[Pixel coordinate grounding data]
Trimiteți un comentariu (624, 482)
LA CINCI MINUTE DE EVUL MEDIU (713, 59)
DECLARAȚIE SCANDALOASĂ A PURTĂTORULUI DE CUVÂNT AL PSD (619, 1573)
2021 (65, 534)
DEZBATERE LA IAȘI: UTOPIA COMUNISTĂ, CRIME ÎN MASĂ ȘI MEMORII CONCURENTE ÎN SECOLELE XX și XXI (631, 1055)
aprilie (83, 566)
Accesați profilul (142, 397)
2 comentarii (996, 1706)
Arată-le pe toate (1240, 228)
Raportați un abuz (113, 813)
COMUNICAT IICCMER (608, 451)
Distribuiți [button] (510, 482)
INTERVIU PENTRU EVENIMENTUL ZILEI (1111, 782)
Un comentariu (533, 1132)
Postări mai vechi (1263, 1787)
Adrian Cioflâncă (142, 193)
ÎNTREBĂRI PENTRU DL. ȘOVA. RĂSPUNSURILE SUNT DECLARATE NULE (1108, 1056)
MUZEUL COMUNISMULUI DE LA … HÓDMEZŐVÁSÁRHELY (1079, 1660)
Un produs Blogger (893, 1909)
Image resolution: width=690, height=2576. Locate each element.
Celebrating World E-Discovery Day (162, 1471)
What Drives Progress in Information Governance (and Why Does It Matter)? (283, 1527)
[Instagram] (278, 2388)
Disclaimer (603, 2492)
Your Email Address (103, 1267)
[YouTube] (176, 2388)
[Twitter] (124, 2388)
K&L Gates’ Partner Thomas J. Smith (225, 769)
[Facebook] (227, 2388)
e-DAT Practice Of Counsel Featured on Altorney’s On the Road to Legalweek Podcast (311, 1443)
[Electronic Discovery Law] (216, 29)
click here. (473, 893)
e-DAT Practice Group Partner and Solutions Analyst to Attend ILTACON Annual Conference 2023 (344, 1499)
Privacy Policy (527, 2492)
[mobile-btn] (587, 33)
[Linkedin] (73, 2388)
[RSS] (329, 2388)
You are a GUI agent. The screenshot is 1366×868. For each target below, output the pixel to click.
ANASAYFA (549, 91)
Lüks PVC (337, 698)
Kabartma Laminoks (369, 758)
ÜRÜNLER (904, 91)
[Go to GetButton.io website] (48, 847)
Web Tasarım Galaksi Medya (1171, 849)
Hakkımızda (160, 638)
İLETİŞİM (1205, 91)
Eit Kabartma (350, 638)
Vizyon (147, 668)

WHAT YOU ARE ASKED TO DO =
Take every line above where "Practice" appears and copy it.

OUTPUT =
e-DAT Practice Of Counsel Featured on Altorney’s On the Road to Legalweek Podcast (311, 1443)
e-DAT Practice Group Partner and Solutions Analyst to Attend ILTACON Annual Conference 2023 (344, 1499)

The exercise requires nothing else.